*Problems to solve*
1. Translate this sentence from the forum post about the broken Galaxy S4 screen into Spanish: "But the problem here is that since the lcd is broken, the phone will turn on, I will get signals, but I can't see or touch or use any options like bluetooth or wifi hence; I can only connect it via usb cable."
2. Pull out every line of the entries that contains the string "address". Matching is case-sensitive.

# S4 - Samsung Galaxy



## Shahzal (Jan 1, 2011)

Hello! 

Basically I have a few queries related to the smartphone that I use, which is the Samsung Galaxy S4 - i9500 - Android 4.4.2

What happened recently is that my phone fell and the lcd smashed/broke, and now I have to get it replaced, so, in the meantime there is some data in there that I need, like texts, notes, contacts and some other stuff as well so, I wanted to know whether it would be possible for me to connect my smartphone through usb cable, and then use it on my laptop (OS : Windows 7), as in if there was some app/software/some kind of connection that would enable me to use the phone virtually as in the screen would come on my laptop through the app or some software or 'xyz' method, and so I can recover the data, as in the relevant text messages that I need to see and stuff which are not exactly in the storage devices.

So 1. Would that be possible? To use my smartphone through my laptop through some software, like for ex how we use teamviewer which is via remote connection or some kind of emulator, like PS2 emulator for PC. 
But the problem here is that since the lcd is broken, the phone will turn on, I will get signals, but I can't see or touch or use any options like bluetooth or wifi hence; I can only connect it via usb cable.

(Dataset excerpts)
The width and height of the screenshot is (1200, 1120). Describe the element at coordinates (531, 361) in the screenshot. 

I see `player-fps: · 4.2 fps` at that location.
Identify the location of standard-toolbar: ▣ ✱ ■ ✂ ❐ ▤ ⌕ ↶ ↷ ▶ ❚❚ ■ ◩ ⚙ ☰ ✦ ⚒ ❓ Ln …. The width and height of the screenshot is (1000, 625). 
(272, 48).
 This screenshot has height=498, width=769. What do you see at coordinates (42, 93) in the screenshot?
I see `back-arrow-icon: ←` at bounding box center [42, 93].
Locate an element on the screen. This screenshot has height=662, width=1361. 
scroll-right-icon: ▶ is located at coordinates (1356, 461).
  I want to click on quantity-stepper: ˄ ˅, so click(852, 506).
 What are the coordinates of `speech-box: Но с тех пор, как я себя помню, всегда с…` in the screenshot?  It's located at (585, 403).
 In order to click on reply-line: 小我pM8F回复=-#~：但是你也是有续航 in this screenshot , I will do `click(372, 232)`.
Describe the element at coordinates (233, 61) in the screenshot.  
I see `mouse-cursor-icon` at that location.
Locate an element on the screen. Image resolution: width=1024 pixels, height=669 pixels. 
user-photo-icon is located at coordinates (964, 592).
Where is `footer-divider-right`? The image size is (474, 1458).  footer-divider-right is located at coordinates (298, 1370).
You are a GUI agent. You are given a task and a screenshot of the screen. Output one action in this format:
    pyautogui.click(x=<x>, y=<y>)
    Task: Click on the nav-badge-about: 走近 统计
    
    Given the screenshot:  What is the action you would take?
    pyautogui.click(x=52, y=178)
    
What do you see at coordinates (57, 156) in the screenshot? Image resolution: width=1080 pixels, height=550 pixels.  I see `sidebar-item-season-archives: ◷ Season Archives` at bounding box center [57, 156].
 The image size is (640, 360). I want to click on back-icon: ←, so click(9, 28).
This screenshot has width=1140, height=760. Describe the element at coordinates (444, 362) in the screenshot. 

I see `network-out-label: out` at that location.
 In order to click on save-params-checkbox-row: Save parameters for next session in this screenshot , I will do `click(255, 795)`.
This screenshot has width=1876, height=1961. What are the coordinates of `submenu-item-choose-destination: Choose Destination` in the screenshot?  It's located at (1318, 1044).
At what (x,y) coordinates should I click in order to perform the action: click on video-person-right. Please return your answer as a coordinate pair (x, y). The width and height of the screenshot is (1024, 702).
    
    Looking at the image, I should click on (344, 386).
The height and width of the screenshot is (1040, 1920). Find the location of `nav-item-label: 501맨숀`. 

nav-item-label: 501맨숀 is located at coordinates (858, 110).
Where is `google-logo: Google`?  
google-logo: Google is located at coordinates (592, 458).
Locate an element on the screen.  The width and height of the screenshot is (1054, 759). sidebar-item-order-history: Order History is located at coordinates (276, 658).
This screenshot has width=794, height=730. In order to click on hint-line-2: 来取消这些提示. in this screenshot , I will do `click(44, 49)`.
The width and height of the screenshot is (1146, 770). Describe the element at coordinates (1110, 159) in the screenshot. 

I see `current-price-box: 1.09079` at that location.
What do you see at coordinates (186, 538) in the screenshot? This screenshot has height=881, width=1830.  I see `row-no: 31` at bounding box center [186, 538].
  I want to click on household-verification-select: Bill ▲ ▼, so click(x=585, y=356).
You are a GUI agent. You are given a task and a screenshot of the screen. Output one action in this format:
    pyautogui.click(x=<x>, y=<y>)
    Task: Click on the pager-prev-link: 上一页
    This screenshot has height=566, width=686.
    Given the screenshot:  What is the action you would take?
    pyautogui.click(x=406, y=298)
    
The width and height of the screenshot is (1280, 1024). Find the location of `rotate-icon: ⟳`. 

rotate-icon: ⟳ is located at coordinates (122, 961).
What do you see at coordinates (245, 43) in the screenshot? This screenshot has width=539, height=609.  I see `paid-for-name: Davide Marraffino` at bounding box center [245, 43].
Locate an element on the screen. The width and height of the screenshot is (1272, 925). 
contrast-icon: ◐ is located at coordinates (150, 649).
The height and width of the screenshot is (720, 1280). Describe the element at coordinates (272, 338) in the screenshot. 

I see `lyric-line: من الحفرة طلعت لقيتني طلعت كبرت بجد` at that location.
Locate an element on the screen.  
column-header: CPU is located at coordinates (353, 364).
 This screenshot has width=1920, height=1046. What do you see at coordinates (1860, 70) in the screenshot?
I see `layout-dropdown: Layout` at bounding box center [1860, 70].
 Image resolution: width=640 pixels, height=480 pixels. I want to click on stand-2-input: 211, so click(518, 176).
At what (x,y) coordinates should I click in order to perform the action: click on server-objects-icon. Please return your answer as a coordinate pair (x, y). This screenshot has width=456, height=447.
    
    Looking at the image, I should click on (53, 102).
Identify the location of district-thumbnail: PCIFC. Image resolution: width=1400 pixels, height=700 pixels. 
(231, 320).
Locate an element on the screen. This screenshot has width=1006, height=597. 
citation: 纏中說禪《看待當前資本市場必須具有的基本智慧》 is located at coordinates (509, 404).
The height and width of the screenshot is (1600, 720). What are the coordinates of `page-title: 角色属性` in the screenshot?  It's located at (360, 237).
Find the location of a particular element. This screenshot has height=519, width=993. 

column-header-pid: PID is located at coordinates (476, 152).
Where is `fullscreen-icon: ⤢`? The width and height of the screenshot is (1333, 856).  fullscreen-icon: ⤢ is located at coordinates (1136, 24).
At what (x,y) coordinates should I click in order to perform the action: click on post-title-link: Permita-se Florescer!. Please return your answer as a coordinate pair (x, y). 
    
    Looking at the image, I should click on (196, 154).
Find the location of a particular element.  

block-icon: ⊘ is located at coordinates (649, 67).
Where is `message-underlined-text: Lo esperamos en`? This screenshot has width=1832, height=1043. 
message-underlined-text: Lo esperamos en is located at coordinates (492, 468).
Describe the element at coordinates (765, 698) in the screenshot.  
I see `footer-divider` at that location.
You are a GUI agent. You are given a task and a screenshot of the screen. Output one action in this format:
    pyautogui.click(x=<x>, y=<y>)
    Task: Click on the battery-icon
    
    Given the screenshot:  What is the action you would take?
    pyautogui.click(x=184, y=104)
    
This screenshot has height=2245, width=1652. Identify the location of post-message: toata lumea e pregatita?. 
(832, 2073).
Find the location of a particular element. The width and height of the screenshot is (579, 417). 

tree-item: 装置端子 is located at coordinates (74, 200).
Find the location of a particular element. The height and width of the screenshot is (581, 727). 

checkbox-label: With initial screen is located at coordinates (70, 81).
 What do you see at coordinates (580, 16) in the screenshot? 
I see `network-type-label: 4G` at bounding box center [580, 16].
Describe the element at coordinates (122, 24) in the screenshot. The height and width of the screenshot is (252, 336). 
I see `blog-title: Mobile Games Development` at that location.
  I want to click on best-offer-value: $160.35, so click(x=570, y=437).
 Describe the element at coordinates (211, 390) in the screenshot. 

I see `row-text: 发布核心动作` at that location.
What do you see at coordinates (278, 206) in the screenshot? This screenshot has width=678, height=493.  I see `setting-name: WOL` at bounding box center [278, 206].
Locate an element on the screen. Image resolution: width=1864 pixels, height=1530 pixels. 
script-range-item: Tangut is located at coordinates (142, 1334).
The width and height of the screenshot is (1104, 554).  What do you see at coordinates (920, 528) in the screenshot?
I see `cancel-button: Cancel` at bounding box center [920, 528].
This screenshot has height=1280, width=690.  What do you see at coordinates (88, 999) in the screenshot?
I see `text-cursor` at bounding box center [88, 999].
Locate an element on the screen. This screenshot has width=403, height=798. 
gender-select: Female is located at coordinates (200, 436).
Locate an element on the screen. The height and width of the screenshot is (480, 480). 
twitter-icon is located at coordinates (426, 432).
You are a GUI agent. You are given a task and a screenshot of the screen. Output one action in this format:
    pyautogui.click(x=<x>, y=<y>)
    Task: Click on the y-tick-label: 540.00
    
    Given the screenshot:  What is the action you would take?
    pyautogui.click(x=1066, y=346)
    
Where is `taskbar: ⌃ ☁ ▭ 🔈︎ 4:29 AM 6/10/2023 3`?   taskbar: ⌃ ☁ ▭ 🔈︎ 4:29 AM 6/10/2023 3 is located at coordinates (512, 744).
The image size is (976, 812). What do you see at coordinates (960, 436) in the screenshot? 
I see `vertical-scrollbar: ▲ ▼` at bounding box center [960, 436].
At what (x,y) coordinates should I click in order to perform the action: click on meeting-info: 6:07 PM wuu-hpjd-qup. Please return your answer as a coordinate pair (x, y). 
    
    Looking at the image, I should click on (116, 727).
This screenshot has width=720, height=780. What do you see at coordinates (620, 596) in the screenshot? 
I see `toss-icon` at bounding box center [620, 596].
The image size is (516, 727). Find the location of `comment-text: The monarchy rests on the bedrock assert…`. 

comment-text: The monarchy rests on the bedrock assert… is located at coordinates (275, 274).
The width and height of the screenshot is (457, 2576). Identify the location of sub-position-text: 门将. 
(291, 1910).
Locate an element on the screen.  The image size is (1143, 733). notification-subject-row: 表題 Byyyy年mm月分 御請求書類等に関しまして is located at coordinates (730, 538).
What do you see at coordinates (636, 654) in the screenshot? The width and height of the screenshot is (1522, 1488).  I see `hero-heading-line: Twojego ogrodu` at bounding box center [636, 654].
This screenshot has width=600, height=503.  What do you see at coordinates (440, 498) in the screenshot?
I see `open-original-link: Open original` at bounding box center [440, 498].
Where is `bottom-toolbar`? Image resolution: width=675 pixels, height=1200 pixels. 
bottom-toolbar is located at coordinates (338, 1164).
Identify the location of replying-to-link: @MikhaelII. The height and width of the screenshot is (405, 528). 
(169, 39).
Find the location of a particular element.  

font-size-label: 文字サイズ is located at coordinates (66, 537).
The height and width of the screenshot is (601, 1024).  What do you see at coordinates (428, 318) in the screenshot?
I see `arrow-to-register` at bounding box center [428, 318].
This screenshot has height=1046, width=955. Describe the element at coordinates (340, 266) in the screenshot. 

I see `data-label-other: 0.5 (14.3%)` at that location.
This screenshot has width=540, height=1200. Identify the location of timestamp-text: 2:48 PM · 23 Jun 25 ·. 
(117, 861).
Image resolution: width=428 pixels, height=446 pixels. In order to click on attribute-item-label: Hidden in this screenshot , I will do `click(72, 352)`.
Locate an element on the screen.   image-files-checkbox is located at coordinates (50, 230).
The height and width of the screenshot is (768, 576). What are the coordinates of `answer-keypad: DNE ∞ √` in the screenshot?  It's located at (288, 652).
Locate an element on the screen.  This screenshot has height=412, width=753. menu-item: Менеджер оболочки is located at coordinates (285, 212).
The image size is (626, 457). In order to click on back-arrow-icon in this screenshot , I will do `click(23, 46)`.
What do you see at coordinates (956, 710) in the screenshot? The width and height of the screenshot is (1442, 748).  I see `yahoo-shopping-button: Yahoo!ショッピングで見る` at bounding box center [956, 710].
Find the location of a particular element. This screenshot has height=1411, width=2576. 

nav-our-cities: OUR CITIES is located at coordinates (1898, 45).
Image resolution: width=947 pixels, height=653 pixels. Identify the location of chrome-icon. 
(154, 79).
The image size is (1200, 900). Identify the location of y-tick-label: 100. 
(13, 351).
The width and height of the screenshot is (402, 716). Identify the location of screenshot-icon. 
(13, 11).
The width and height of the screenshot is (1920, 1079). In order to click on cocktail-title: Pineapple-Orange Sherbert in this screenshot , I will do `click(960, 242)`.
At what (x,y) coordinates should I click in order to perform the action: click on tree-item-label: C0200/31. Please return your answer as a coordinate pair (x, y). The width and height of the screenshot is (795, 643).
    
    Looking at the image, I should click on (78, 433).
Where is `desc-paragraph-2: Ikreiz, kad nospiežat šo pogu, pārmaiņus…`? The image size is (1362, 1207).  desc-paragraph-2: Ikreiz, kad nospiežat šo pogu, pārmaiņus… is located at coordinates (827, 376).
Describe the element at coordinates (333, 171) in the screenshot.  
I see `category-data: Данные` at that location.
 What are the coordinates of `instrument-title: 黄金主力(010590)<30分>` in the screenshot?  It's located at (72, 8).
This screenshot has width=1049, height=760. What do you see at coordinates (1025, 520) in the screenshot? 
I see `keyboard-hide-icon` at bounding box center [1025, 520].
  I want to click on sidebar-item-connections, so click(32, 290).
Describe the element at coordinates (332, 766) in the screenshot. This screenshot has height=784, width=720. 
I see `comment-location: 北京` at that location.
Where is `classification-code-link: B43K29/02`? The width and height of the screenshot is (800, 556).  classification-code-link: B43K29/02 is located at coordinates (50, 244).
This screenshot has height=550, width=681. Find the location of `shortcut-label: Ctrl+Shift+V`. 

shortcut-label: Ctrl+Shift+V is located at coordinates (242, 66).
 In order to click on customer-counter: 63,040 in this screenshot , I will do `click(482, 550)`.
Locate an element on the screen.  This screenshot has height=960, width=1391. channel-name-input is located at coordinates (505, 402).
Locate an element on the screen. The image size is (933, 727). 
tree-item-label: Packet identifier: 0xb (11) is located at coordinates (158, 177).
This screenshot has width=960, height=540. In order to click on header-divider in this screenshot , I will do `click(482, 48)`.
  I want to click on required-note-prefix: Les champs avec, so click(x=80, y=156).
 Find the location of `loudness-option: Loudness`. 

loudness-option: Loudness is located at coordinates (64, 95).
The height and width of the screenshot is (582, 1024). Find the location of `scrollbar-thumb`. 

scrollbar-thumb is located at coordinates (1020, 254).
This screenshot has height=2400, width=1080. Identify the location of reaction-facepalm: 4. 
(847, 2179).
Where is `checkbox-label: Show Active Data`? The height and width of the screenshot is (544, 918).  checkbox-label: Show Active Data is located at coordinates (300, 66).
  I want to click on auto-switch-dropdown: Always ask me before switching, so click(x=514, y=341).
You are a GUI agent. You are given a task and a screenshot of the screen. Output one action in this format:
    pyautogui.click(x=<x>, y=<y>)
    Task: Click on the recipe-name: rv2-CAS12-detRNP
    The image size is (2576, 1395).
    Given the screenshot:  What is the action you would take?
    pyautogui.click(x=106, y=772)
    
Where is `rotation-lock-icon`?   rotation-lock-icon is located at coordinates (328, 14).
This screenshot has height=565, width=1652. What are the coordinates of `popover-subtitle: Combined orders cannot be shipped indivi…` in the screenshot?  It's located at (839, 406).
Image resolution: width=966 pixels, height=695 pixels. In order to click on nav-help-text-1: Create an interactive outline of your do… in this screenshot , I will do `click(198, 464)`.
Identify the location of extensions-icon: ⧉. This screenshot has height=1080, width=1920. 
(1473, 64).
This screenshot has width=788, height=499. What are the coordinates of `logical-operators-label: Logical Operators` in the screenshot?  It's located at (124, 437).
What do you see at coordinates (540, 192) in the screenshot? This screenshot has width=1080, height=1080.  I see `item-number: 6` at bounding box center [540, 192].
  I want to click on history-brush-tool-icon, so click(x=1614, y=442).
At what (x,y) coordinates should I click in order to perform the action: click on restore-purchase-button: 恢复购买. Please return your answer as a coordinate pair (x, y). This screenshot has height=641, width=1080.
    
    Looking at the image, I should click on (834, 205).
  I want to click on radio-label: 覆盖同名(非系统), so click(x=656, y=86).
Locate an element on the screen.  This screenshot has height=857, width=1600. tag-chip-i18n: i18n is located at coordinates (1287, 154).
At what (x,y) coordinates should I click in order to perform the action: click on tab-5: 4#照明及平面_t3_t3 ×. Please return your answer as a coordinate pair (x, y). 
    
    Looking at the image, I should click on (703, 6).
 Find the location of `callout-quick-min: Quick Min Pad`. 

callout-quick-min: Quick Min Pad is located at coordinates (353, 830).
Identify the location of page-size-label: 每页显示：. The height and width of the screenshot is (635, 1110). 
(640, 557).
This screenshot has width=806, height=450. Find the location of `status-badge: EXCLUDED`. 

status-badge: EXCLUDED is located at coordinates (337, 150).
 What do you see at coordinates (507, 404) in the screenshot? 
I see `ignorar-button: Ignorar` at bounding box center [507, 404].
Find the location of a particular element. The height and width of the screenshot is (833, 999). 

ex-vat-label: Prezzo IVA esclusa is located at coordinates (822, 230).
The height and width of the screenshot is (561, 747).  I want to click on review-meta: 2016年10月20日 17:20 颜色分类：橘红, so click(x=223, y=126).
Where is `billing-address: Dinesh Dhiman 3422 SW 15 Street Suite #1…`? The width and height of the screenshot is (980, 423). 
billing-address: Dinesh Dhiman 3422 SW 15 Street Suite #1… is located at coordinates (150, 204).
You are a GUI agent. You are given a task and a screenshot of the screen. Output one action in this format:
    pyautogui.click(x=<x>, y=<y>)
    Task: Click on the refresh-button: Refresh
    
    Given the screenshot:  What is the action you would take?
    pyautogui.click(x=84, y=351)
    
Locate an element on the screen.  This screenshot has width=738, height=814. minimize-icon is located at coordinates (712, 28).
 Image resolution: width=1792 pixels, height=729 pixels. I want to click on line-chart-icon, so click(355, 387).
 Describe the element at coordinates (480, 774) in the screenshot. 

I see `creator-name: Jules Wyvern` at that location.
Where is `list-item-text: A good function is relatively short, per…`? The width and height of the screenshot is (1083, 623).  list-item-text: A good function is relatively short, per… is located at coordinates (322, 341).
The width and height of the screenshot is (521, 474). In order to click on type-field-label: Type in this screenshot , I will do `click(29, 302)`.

*Solutions below*
1. Pero el problema aquí es que, como la pantalla LCD está rota, el teléfono se enciende y recibo señal, pero no puedo ver, tocar ni usar ninguna opción como Bluetooth o wifi; por lo tanto, solo puedo conectarlo mediante un cable USB.

2.
Where is `billing-address: Dinesh Dhiman 3422 SW 15 Street Suite #1…`? The width and height of the screenshot is (980, 423). 
billing-address: Dinesh Dhiman 3422 SW 15 Street Suite #1… is located at coordinates (150, 204).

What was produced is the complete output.